Die Ereignisse sind bekannt: nach dem Rücktritt als Prior von Bose (Diözese Biella) und der Wahl seines Nachfolgers Luciano Mancardi im Janaur 2017, wurden sehr schnell Stimmen über die schwierigen Beziehungen zwischen dem alten und dem neuen Kurs der einzigartigen mönchischen Gemeinschaft hörbar, die ein ökumenisches Experiment darstellt und sich aus Männern und Frauen zusammensetzt. Der Konflikt wurde bei der vom Hl. Stuhl im Dezember 2019 -durch den Hl. Stihl veranlaßten apostolischen Visitation und dann durch das Dekret vom 13. Mai 2020 offenbar, mit dem Kardinalstaatssekretär Pietro Parolin -mit Zustimmung des Papstes- Enzo Bianchi aufforderte, Bose endgültig zu verlassen. Anschließend wurde ein Haus in der Toscana im Besitz der Gemeinschaft von Bose als Aufenthaltsort Bianchis bestimmt, dennoch geriet die Situation ins Stocken und Enzo Bianchi hat die Einsiedelei auf dem Gelände der Gemeinschaft von Bose, in der er bereits lebte, nicht verlassen. 

Der Ton zwischen beiden Parteien ist sehr hart und stellt sicher einen hervorragenden Ausgangspunkt für die Reflexion über die Bedeutung der Brüderlichkeit dar (ein anderes Konzept, das in Worten gepredigt aber tatsächlich ignoriert wird), aber dies ist nicht der Hauptgrund, warum wir am "Krieg von Bose" interessiert sind.
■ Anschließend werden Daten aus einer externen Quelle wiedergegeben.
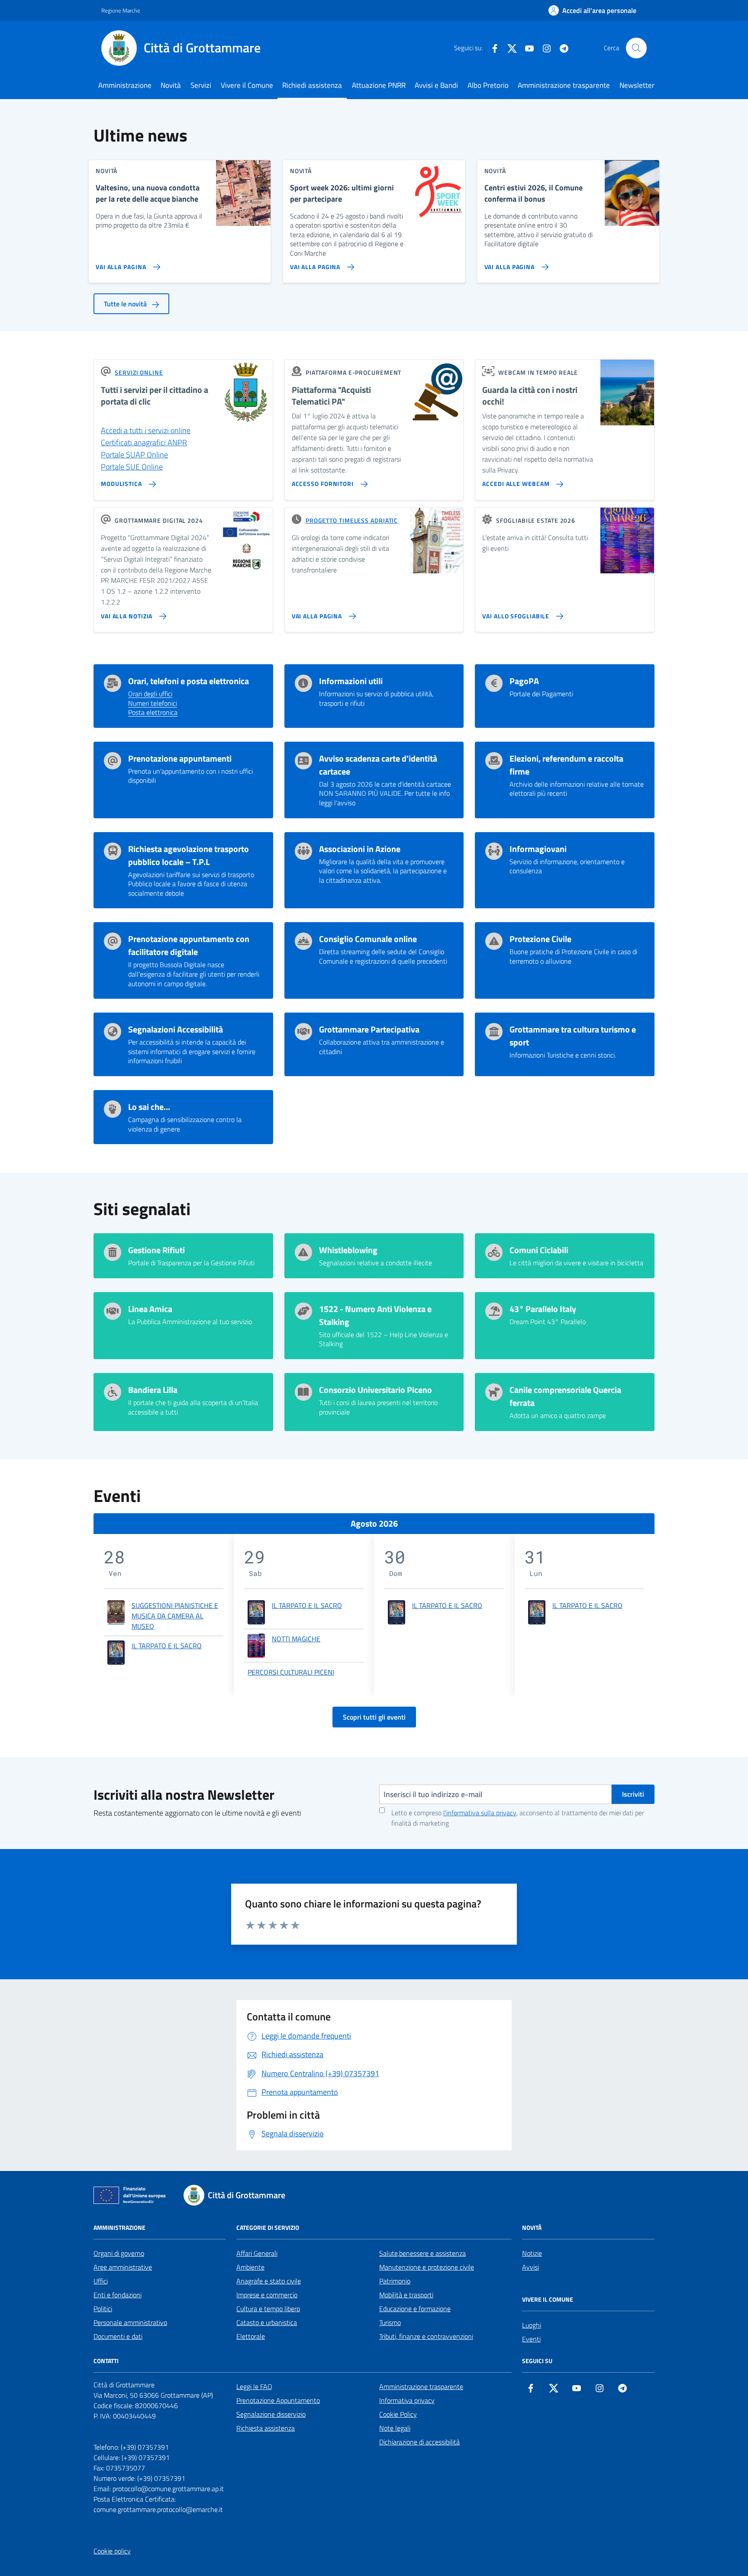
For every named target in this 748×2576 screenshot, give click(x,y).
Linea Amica (150, 1308)
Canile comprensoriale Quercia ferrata (565, 1396)
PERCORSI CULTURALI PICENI (291, 1672)
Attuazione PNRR (379, 85)
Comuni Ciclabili (538, 1250)
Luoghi (531, 2325)
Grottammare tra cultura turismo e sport (572, 1036)
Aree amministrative (123, 2267)
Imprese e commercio (266, 2295)
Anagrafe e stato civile (268, 2281)
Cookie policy (112, 2551)
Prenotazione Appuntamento (278, 2400)
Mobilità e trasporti (406, 2295)
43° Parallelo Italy (542, 1308)
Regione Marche (120, 10)
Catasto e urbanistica (266, 2322)
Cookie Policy (398, 2414)
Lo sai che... (149, 1106)
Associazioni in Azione (359, 849)
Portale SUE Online (132, 467)
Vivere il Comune (247, 85)
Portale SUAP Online (134, 454)
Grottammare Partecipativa (369, 1029)
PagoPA (524, 681)
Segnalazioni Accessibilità (175, 1029)
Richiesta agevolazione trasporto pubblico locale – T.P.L (188, 855)
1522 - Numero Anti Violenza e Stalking (375, 1315)
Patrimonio (394, 2281)
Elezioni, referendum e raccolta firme (566, 765)
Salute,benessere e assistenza (422, 2253)
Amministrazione (125, 85)
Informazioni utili (351, 681)
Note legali (394, 2428)
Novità (171, 85)
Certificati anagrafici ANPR (144, 442)
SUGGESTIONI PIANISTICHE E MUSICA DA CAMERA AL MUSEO (175, 1615)
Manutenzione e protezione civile (426, 2267)
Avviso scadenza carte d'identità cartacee (378, 765)
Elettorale (250, 2336)
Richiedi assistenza (312, 85)
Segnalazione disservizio (271, 2414)
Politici (103, 2308)
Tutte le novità (126, 304)
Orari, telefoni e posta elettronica (188, 681)
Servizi (200, 85)
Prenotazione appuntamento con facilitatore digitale (188, 945)
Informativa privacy (407, 2400)
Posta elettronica (152, 712)
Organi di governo (119, 2253)
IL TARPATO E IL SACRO (167, 1645)
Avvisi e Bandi (436, 85)
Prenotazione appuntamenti (180, 758)
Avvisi (530, 2267)
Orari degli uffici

Es ist auch bekannt, daß wir diesem klösterlichen Experiment und insbesondere Enzo Bianchi, der mit seiner heterodoxen Predigt und seiner Medienmacht in der italienischen Kirche und darüber hinaus so viel Schaden angerichtet hat, immer sehr kritisch gegenüber gestanden haben. Es ist daher nicht die Sympathie für ihn oder für das Bose-Experiment, die uns interessieren.

Was uns jedoch verblüfft, ist das Tempo, mit dem er vom Favoriten des Papstes zum Getadelten wurde. Wir erinnern uns an die vielen Gelegenheiten, bei denen er von Papst Franziskus empfangen wurde, an die öffentlichen Gesten, mit denen er seine große Wertschätzung für Enzo Bianchi unterstrich. Schon 2014 wurde er zum Berater des Päpstlichen Rates für die Einheit der Christen ernannt, dann schließlich 2017 vor jedem bevorstehenden Konsistorium als möglicher neuer Kardinal gehandelt und 2018 vom Papst zum Generalauditor für die Vollversammlung der Bischofssynode für die Jugend ernannt. Dann kamen der unvorhergesehen Fall in Ungnade und die Entsendung der Apostolischen Visitation- mit allem ihr was folgte. 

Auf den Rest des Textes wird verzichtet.